After 22 years with the College, Mitchum left Wabash to pursue another passion, serving as golf pro and general manager at Crooked Stick Golf Club near Carmel, Indiana. The "Mitchum Crock" golf tournament is still played annually and sponsored by the Indianapolis Association of Wabash men.


Magazine
Winter 1998

"No Ordinary Critter":
Bob "Mitch" Mitchum

"There is only one way for an ordinary critter to become a Wabash Man, and that is to enroll and study at Wabash," reads the citation on Bob Mitchum's honorary alumnus certificate, "but you are no ordinary critter."

Credited with founding the Wabash music department and making the Wabash Glee Club into "an instrument of professional quality combined with irresistible youthful spirit and showmanship," Mitchum H'59 was one of the most beloved, charistmatic, and versatile leaders the campus has ever known. His career began in 1947, when students decided to form an active Glee Club and sought out Mitchum to direct it.
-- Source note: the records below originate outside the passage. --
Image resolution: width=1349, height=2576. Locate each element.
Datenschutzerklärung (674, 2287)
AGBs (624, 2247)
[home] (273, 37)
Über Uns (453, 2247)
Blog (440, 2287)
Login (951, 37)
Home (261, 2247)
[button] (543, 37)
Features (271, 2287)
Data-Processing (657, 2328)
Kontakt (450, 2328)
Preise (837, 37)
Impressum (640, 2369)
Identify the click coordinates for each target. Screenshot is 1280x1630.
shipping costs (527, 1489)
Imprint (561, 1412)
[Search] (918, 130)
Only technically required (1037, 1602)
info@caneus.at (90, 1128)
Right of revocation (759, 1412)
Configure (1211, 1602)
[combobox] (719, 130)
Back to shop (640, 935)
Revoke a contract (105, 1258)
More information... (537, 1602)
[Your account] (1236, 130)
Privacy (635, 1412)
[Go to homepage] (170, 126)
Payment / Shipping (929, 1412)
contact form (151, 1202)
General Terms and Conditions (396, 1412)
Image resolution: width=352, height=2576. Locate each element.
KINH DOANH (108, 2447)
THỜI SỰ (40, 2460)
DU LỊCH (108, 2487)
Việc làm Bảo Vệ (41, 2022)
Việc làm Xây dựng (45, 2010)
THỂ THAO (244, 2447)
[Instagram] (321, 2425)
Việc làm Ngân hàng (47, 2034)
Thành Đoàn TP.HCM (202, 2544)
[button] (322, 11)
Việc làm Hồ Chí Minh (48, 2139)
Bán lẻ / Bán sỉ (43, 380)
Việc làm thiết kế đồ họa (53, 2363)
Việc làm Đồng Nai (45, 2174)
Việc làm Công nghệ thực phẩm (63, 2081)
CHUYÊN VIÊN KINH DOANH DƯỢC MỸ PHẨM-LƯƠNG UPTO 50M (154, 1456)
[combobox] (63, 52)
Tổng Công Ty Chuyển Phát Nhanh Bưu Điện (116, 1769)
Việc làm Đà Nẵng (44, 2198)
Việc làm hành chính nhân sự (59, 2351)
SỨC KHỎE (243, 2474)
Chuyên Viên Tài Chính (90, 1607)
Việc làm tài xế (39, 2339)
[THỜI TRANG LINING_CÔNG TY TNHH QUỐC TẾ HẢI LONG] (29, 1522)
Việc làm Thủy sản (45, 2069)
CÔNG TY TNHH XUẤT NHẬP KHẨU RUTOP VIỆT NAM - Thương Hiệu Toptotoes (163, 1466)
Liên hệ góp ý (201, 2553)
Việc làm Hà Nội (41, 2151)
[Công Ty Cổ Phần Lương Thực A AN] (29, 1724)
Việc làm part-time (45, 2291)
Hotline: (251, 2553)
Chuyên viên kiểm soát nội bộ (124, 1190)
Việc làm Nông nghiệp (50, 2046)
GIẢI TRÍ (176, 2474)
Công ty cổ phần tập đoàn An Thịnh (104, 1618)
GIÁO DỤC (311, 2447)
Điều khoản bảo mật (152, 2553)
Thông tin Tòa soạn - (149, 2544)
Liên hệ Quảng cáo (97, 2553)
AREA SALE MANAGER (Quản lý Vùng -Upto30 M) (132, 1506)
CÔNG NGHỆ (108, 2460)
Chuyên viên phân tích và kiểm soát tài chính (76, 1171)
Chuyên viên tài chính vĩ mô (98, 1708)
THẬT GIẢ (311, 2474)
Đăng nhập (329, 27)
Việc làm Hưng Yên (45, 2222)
He was hired, but, as Mitchum once said, "It wasn't until 1956 that I was relieved of my extra duties of dormitory director and maintenance man for the Chapel."

In album notes to one of the Glee Club's record albums from the "Mitchum Years," Earl Arnett '62 writes:

"No mention of the Wabash College Glee Club would be complete without the inclusion of its director, R. Robert Mitchum. "Mitch" is the heart and soul of this organization. Chewing a cigar, leading the Wabash Band or directing . . . the Glee Club, enthusiasm emanates from his large frame . . . At Wabash, we're proud of the Glee Club; it's the most representative organization on our campus. The close relationship between "Mitch and his boys" symbolizes the interacting community of scholars and students on which we especially pride ourselves."

And if you look at the pictures from the Glee Club trips to Europe, you can see they were a lot of fun!

Mitchum left the College briefly for a stint as a golf professional at an Indianapolis golf course, but he returned in 1974 as Alumni Director-and earned a whole new set of admirers.

Upon his death after a battle with cancer, College President Lewis Salter H'57 wrote of his contribution to alumni relations and his courage:

"His own zeal and loyalty to the College has given the proverbial fierce loyalty of Wabash alumni renewed vigor and new coherence. He has been enormously helpful to me, a novice president of a college not my own alma mater, as I needed to get acquainted with large numbers of alumni in a short period of time. Bob seemed to know them all

"'Wabash Always Fights' is a cherished motto born of athletic struggles, often against superior forces. Bob Mitchum's courageous fight against the inexorable advance of cancer has given that adage new meaning, and has enriched the lives of all privileged to be around him. The manner of his dying has been a credit both to his Christian faith and to that Marine Corps tradition which was part of his formative years. Wabash is a stronger college because of his service and influence."